Where a picture appears, leave it out, and transcribe all the lines below exactly.

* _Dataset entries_
Segment Open

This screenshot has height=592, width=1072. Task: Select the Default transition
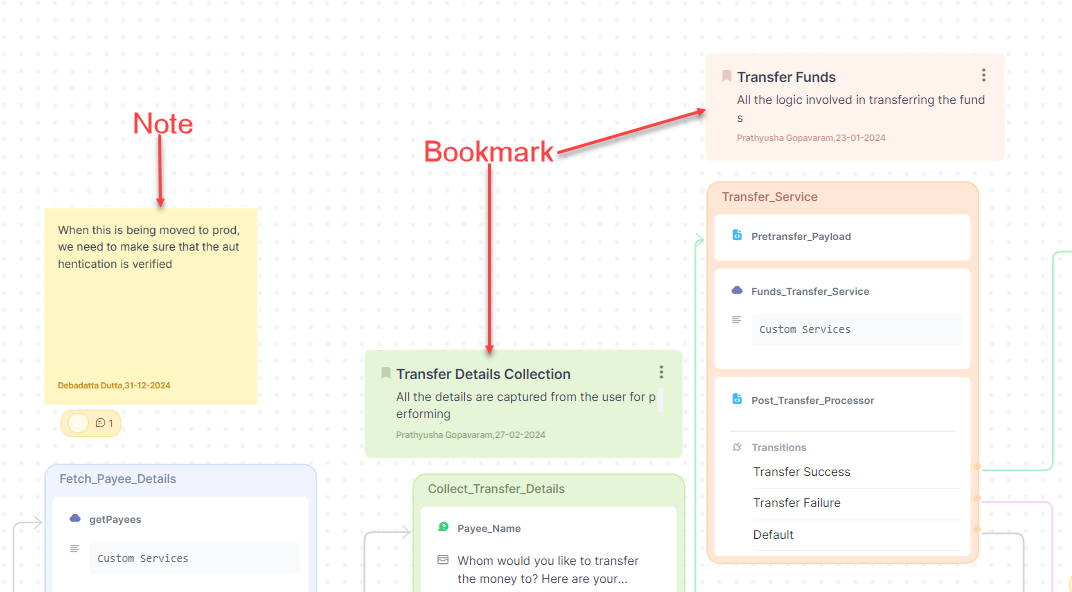pos(773,535)
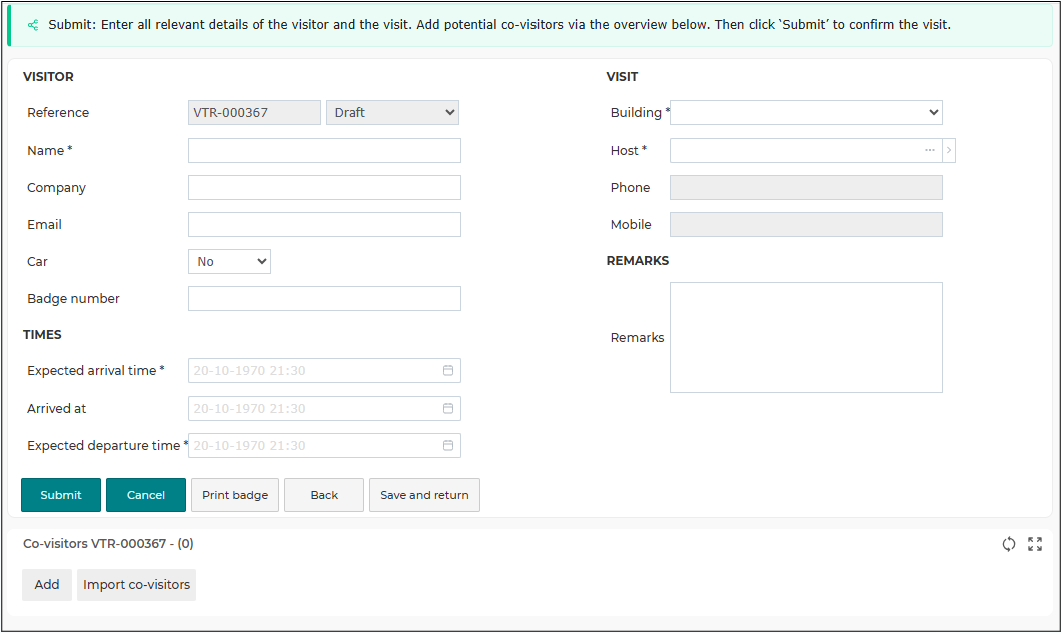The width and height of the screenshot is (1061, 633).
Task: Click Save and return button
Action: click(x=424, y=495)
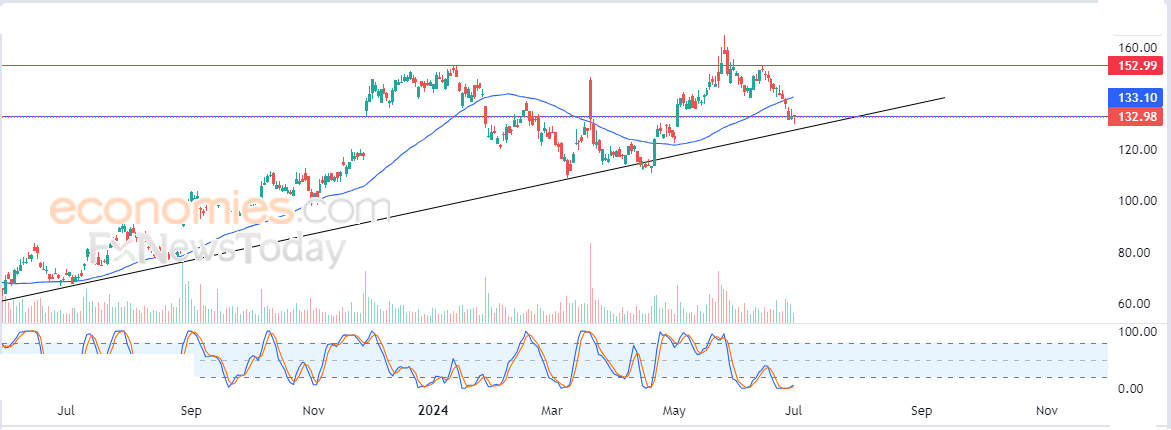This screenshot has height=430, width=1171.
Task: Click the 120.00 price axis mark
Action: (x=1138, y=149)
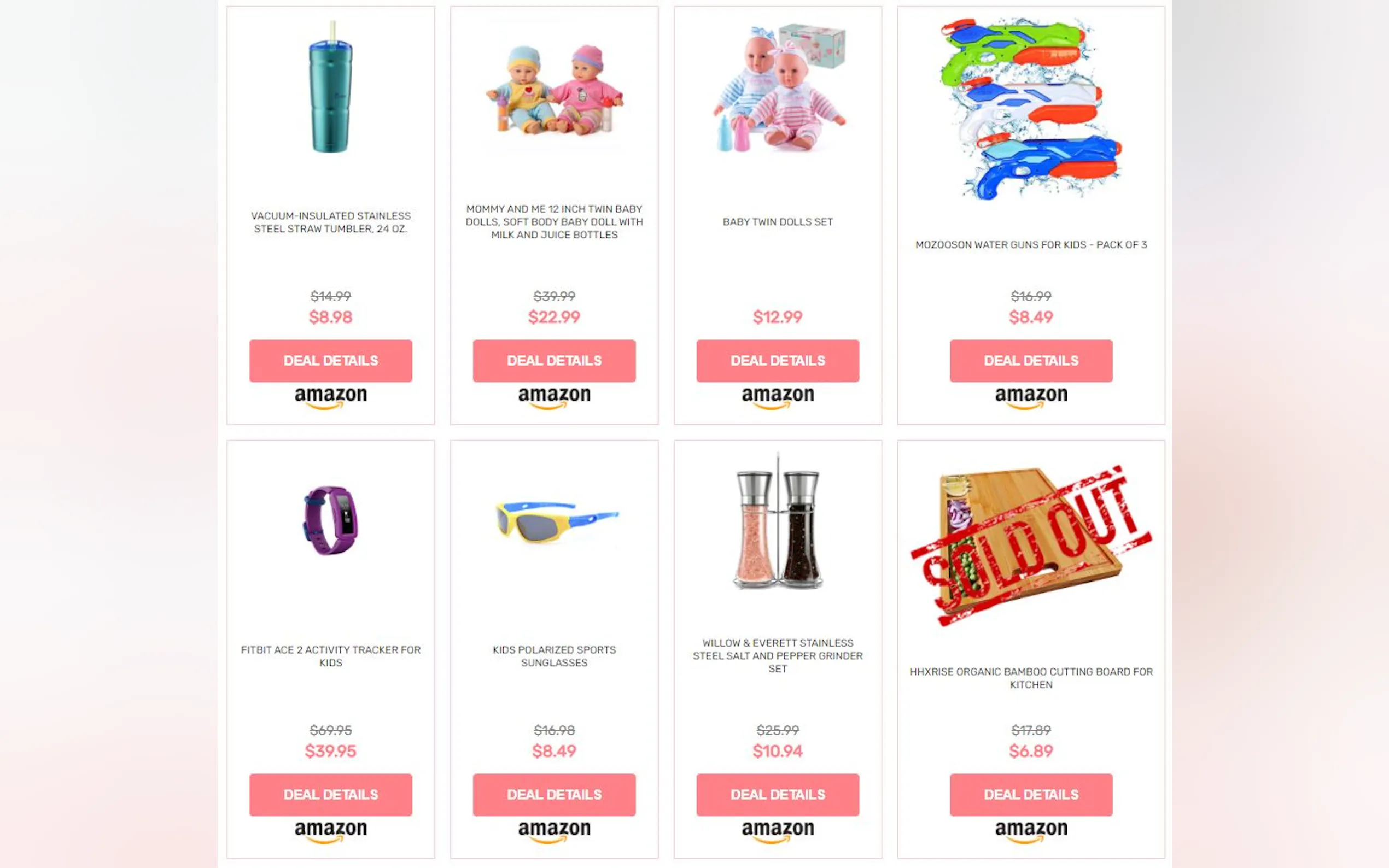
Task: Open Deal Details for the Mommy and Me dolls
Action: [554, 361]
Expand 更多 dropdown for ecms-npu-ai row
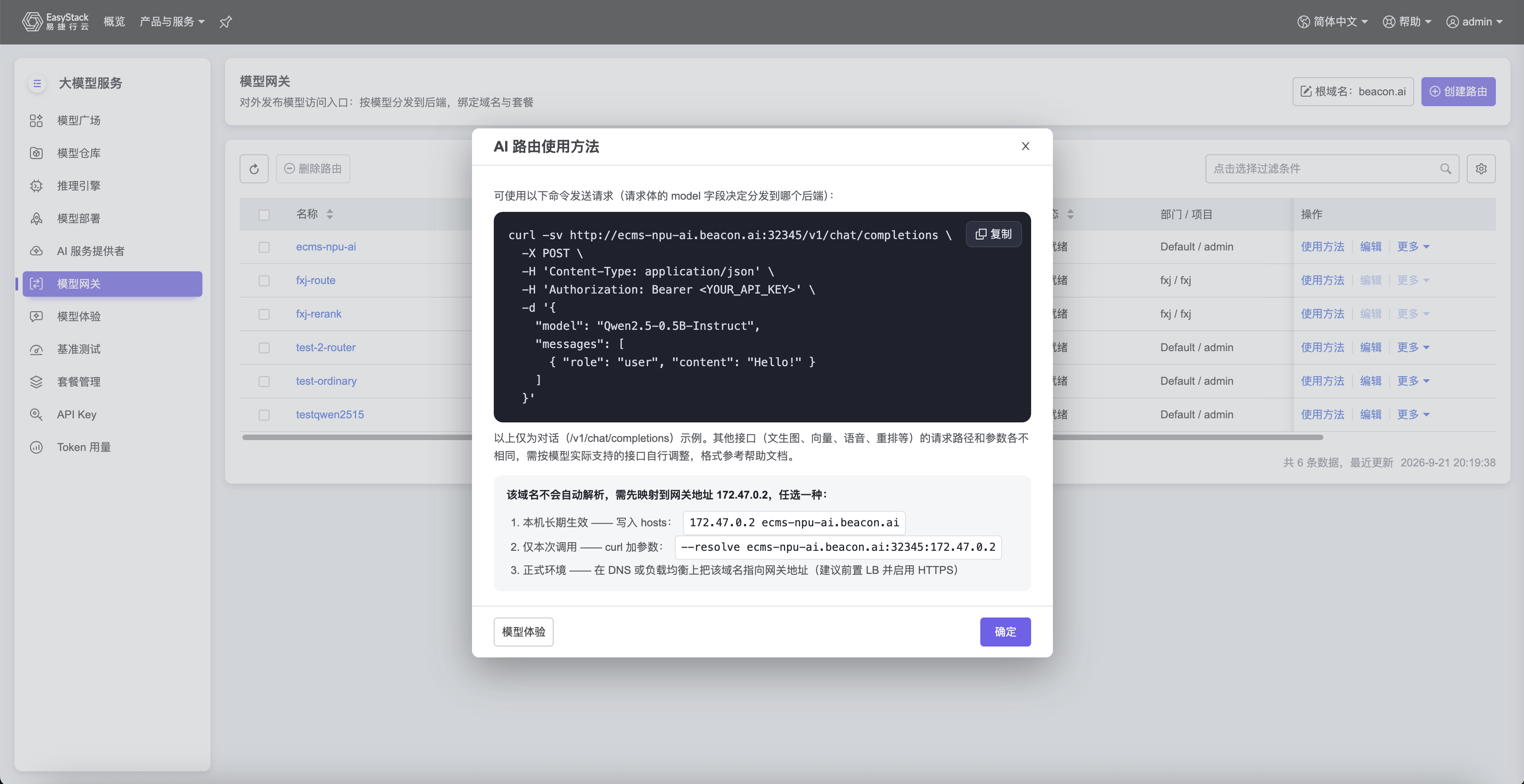Image resolution: width=1524 pixels, height=784 pixels. (x=1413, y=246)
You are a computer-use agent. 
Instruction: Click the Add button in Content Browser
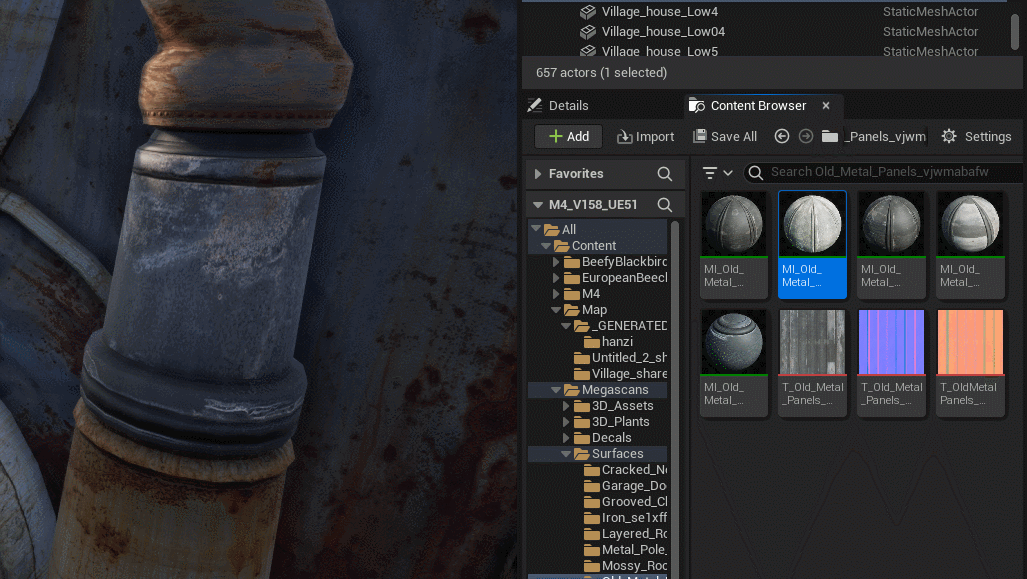tap(568, 137)
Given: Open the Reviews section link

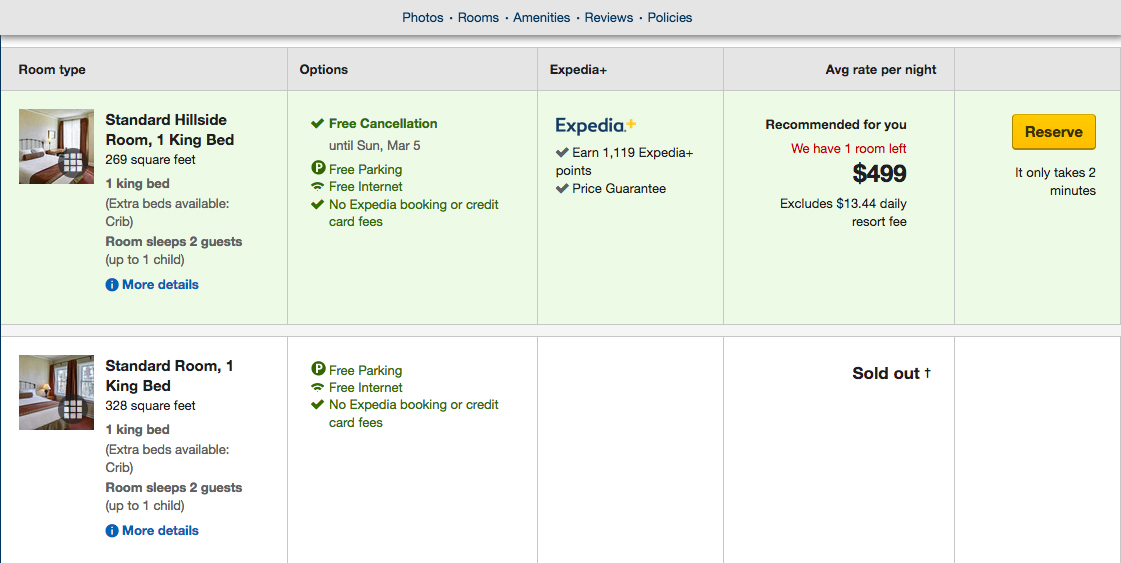Looking at the screenshot, I should (x=608, y=17).
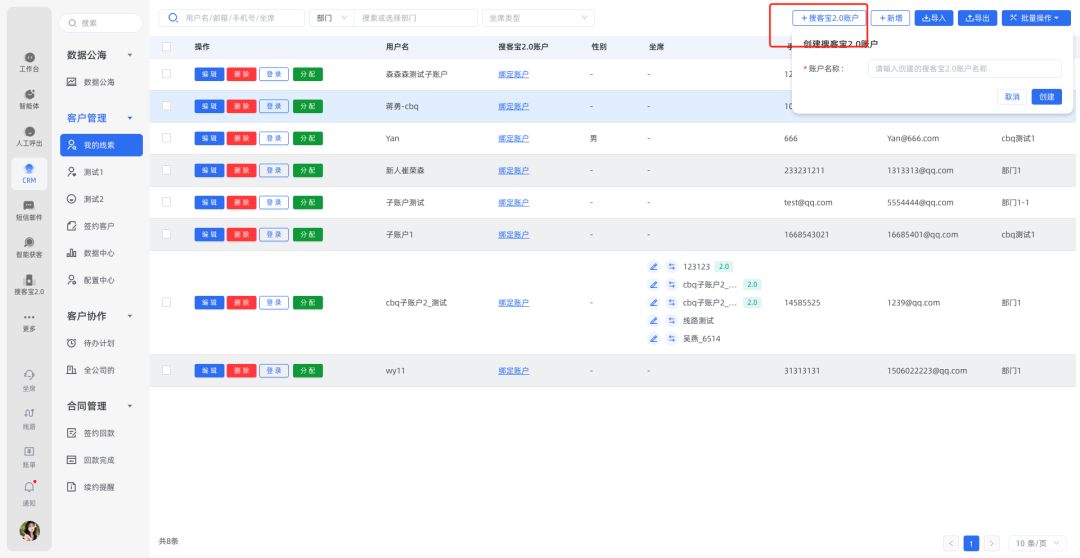Tick the select-all checkbox in table header
1080x558 pixels.
pos(166,47)
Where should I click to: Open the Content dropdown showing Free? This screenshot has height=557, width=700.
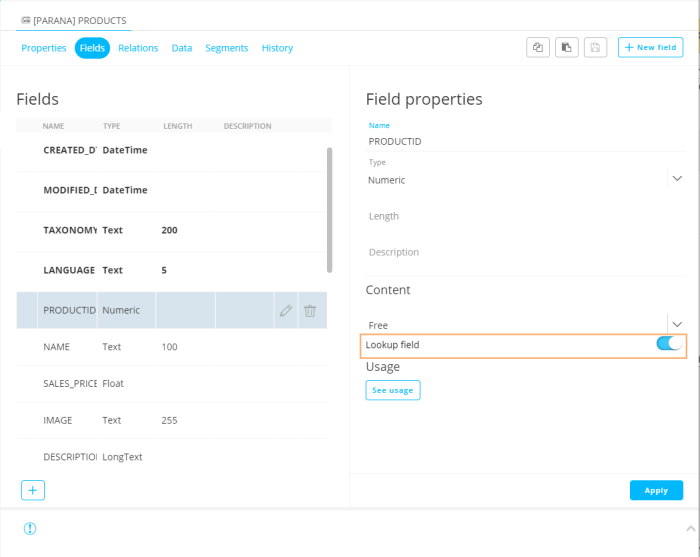(676, 324)
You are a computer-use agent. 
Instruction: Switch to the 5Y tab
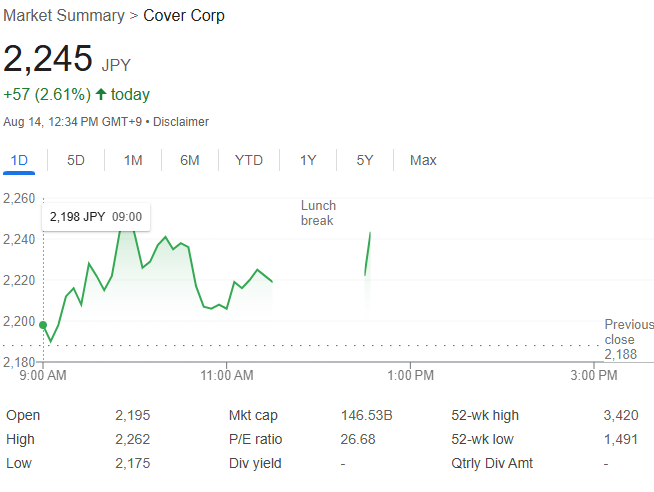coord(364,160)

Segment Closed

* _RESULT OF THE EXERCISE_
This screenshot has height=592, width=1072. Task: Select the Default transition
pos(773,535)
The width and height of the screenshot is (1061, 633).
Task: Click Save and return button
Action: click(x=424, y=495)
This screenshot has height=430, width=1171.
Task: Click the 120.00 price axis mark
Action: (x=1138, y=149)
Task: Open Deal Details for the Mommy and Me dolls
Action: [554, 361]
Expand 更多 dropdown for ecms-npu-ai row
Image resolution: width=1524 pixels, height=784 pixels. (x=1413, y=246)
You are a computer-use agent. 
Instruction: Click the Add button in Content Browser
tap(568, 137)
Given: Open the Reviews section link

Looking at the screenshot, I should (x=608, y=17).
Tick the select-all checkbox in table header
1080x558 pixels.
pos(166,47)
Where should I click to: Open the Content dropdown showing Free? This screenshot has height=557, width=700.
(676, 324)
You are a computer-use agent. 
Instruction: Switch to the 5Y tab
coord(364,160)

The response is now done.